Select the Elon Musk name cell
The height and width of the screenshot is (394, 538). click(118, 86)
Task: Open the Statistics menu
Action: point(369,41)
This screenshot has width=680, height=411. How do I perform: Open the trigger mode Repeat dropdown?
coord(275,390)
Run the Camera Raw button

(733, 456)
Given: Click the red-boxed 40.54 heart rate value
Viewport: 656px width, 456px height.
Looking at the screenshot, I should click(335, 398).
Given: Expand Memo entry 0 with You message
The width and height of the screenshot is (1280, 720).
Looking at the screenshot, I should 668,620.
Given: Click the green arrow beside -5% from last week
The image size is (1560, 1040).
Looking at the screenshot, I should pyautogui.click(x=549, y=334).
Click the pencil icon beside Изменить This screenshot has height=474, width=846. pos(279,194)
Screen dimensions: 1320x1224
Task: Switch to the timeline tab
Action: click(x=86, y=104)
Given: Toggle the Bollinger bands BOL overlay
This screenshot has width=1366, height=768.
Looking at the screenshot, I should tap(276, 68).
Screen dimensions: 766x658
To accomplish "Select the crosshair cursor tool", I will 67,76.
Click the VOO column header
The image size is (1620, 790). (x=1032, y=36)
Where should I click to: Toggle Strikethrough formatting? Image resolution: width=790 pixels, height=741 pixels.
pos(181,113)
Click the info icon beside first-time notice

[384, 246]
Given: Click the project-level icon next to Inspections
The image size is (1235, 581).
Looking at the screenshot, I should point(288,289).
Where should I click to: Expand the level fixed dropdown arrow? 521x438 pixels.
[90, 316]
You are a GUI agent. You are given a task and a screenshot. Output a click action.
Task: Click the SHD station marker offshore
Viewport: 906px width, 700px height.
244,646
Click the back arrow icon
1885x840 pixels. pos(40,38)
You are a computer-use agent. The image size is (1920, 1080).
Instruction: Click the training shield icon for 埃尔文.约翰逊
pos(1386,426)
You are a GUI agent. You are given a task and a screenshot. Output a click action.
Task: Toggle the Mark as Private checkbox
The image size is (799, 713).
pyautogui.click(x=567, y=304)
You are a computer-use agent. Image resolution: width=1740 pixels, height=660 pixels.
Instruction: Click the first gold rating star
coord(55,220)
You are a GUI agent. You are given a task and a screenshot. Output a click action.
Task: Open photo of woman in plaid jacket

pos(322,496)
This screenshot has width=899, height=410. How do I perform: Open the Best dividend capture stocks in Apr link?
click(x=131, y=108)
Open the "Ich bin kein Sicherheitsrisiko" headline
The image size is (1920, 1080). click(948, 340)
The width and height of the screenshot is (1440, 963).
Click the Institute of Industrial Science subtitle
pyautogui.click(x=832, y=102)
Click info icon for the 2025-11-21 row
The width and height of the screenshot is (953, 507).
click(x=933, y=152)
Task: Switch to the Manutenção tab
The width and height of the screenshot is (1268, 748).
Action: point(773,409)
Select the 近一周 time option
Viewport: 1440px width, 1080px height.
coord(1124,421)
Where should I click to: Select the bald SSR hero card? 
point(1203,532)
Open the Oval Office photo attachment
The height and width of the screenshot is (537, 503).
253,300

Task brief:
Give back the full listing above verbatim.

Task result:
Select the Elon Musk name cell
The height and width of the screenshot is (394, 538). click(118, 86)
Task: Open the Statistics menu
Action: point(369,41)
This screenshot has width=680, height=411. How do I perform: Open the trigger mode Repeat dropdown?
coord(275,390)
Run the Camera Raw button

(733, 456)
Given: Click the red-boxed 40.54 heart rate value
Viewport: 656px width, 456px height.
Looking at the screenshot, I should click(335, 398).
Given: Expand Memo entry 0 with You message
The width and height of the screenshot is (1280, 720).
Looking at the screenshot, I should 668,620.
Given: Click the green arrow beside -5% from last week
The image size is (1560, 1040).
Looking at the screenshot, I should pyautogui.click(x=549, y=334).
Click the pencil icon beside Изменить This screenshot has height=474, width=846. pos(279,194)
Screen dimensions: 1320x1224
Task: Switch to the timeline tab
Action: click(x=86, y=104)
Given: Toggle the Bollinger bands BOL overlay
This screenshot has width=1366, height=768.
Looking at the screenshot, I should tap(276, 68).
Screen dimensions: 766x658
To accomplish "Select the crosshair cursor tool", I will 67,76.
Click the VOO column header
The image size is (1620, 790). (x=1032, y=36)
Where should I click to: Toggle Strikethrough formatting? Image resolution: width=790 pixels, height=741 pixels.
pos(181,113)
Click the info icon beside first-time notice

[384, 246]
Given: Click the project-level icon next to Inspections
The image size is (1235, 581).
Looking at the screenshot, I should point(288,289).
Where should I click to: Expand the level fixed dropdown arrow? 521x438 pixels.
[90, 316]
You are a GUI agent. You are given a task and a screenshot. Output a click action.
Task: Click the SHD station marker offshore
Viewport: 906px width, 700px height.
244,646
Click the back arrow icon
1885x840 pixels. pos(40,38)
You are a computer-use agent. The image size is (1920, 1080).
Instruction: Click the training shield icon for 埃尔文.约翰逊
pos(1386,426)
You are a GUI agent. You are given a task and a screenshot. Output a click action.
Task: Toggle the Mark as Private checkbox
The image size is (799, 713).
pyautogui.click(x=567, y=304)
You are a computer-use agent. Image resolution: width=1740 pixels, height=660 pixels.
Instruction: Click the first gold rating star
coord(55,220)
You are a GUI agent. You are given a task and a screenshot. Output a click action.
Task: Open photo of woman in plaid jacket

pos(322,496)
This screenshot has width=899, height=410. How do I perform: Open the Best dividend capture stocks in Apr link?
click(x=131, y=108)
Open the "Ich bin kein Sicherheitsrisiko" headline
The image size is (1920, 1080). click(948, 340)
The width and height of the screenshot is (1440, 963).
Click the Institute of Industrial Science subtitle
pyautogui.click(x=832, y=102)
Click info icon for the 2025-11-21 row
The width and height of the screenshot is (953, 507).
click(x=933, y=152)
Task: Switch to the Manutenção tab
The width and height of the screenshot is (1268, 748).
Action: point(773,409)
Select the 近一周 time option
Viewport: 1440px width, 1080px height.
coord(1124,421)
Where should I click to: Select the bald SSR hero card? 
point(1203,532)
Open the Oval Office photo attachment
The height and width of the screenshot is (537, 503).
253,300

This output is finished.